First of all, this blog is based on my own opinion and not a company or someone else view. That’s why I call it “network architect perspective”. Therefore, this blog dose not aim to promote a vendor solution over another, instead to discuss how and why Cisco ACI can be more reliable using a “Network-based” architectural analysis.
Also, I’d like to Thank Juan Lage for taking the time out of his busy schedule to review this blog.
Before we go into the analysis let’s first define what “reliable” or reliability” means. A system can be considered as reliable when functioning without failure over a certain period of time.
One of the key measurements to a system’s reliability is the level of its operational quality within a given period of time.
The term operational quality here refers to some scenarios where a system might be technically up, yet is not performing its functions at the minimum required or expected level.
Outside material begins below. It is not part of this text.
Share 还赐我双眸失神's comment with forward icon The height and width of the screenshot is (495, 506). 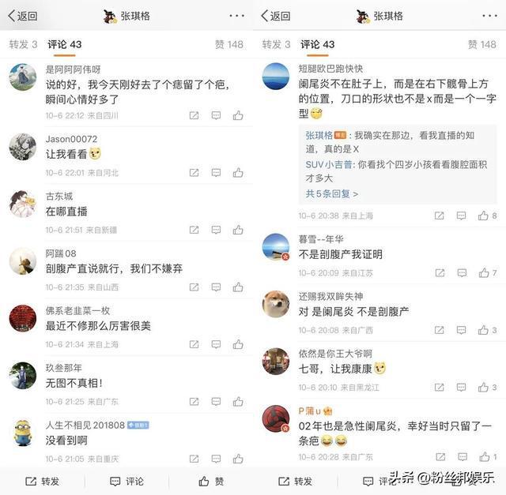point(440,330)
This means, that the system is not delivering the intended service or performing a function reliably even if is technically up.
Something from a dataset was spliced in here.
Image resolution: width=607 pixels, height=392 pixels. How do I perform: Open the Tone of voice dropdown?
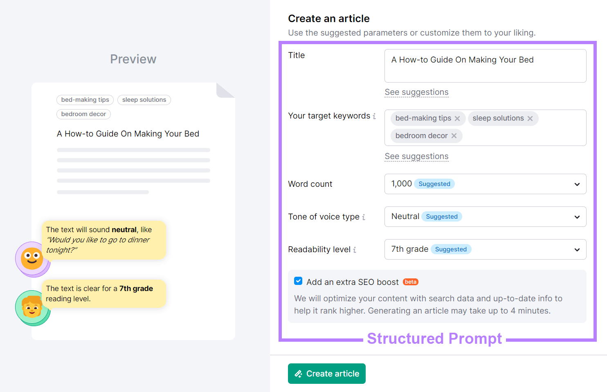pyautogui.click(x=577, y=217)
It is important to note that system reliability is one of the primary contributing elements to achieving the ultimate level of system or network availability.
One of the key influencing factors to the level of a system or technology solution reliability is complexity, mainly operational complexity, which in turn constructed of different sub-influencing factors such as control plane complexity..
Note: there are other aspects impact the level of reliability such as; MTTR, and time to service/upgrade
Reducing or avoiding Operational Complexity is key, because, no matter how nice and fancy design you propose and build to your customer, it has “No value” until it’s proven when it’s in-operation.
For more insight around this topic refer to my pervious blog “Why is OPEX one of the key aspects to consider in your design?”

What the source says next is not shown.